The world’s biggest online gay media company has launched a US$55 million stock market float.

The US-based company PlanetOut Inc was incorporated in December 2000 and accumulated a network of websites, including Gay.com and PlanetOut.com.

According to Nielsen NetRatings in June 2004, Gay.com is ranked second in terms of average time online per person and 16th in terms of visits per person among all websites measured.

Overall the company has 3.3 million active members from more than 100 countries using its websites. Premium membership services are offered in English, French, German, Italian, Portuguese and Spanish.
The share float is being managed by WR Hambrecht + Co and 4.65 million shares are being offered at an expected price between US$12 and $14. The final price offer will be announced next week.

In the prospectus, PlanetOut states it has registered 2.2 million new members in the 12-month period ended 30 June 2004.
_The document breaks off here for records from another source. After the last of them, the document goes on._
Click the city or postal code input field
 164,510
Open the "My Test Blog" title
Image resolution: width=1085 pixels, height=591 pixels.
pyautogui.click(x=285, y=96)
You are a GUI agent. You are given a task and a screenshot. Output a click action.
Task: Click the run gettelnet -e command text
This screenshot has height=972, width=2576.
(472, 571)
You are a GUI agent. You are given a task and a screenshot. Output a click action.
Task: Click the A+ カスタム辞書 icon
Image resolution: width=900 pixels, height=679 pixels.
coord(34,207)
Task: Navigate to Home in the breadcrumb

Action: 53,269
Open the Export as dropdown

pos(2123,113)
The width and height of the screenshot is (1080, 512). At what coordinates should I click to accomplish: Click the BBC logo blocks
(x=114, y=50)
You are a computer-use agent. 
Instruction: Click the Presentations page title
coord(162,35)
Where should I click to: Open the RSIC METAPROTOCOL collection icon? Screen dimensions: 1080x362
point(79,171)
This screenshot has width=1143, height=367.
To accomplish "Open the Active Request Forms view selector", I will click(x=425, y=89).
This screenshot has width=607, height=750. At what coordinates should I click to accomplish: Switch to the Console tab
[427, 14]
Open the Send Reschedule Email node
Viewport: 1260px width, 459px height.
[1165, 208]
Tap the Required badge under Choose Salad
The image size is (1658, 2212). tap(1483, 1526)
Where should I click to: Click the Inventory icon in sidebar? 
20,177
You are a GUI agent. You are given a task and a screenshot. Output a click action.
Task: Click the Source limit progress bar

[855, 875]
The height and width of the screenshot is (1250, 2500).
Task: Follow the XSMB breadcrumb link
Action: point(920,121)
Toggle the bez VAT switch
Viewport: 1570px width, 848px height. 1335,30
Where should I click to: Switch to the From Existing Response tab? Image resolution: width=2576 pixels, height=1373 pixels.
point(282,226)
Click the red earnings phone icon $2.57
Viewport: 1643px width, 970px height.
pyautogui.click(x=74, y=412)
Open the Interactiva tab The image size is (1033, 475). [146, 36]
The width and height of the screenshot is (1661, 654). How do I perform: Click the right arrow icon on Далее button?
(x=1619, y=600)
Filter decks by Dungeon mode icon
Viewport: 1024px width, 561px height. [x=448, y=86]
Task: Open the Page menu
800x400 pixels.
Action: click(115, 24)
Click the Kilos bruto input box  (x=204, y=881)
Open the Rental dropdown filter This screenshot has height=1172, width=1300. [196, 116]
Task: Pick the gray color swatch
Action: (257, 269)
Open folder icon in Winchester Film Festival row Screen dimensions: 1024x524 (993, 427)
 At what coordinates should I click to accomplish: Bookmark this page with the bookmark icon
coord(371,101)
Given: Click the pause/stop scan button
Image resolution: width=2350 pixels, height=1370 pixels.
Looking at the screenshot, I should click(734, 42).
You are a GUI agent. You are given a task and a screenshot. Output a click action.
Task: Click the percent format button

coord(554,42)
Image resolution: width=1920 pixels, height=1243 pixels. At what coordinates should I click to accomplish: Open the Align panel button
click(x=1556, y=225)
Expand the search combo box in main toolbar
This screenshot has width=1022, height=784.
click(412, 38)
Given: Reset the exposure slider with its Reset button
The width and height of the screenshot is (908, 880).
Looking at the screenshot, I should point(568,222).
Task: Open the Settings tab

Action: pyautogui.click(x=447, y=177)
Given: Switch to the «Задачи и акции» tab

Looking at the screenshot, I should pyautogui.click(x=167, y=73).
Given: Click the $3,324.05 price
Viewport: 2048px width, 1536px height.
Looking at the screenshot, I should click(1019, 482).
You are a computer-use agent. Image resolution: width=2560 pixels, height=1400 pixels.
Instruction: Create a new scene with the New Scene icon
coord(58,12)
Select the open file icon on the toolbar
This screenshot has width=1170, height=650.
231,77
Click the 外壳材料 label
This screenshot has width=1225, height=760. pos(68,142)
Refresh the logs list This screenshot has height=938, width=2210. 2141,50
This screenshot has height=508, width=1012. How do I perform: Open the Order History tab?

Total revenue increased approximately 30 percent to US$11.5 million in the six months ended 30 June 2004 from $8.9 million in the six months ended 30 June 2003, the prospectus stated.

For the six months ended 30 June 2004, subscription revenue accounted for 68 percent, and advertising revenue accounted for 24 percent.

Through our global reach, we believe that we are able to provide advertisers with unparalleled access to the LGBT community. We generate revenue from run-of-site advertising, an advertising option in which advertisements are displayed across all sections of a website or a family of websites, advertising within specialised content channels and on our online-community areas, member-targeted emails and research for our advertisers. We have run advertising campaigns on our network of numerous Fortune 500 and other companies.

PlanetOut’s goal is to enhance its position as a gay-focused media market leader by connecting, enriching and illuminating the lives of gay and lesbian people worldwide.

The prospectus acknowledges risks associated with the business.

We have a history of significant losses and we may continue to incur losses for the foreseeable future given our anticipated increase in sales and marketing expenditures.

We incurred net losses of approximately US$16.5 million, $7.9 million and $0.8 million for the years ended 31 December 2001, 2002 and 2003 respectively. As of 31 March 2004, our accumulated deficit was approximately $37 million.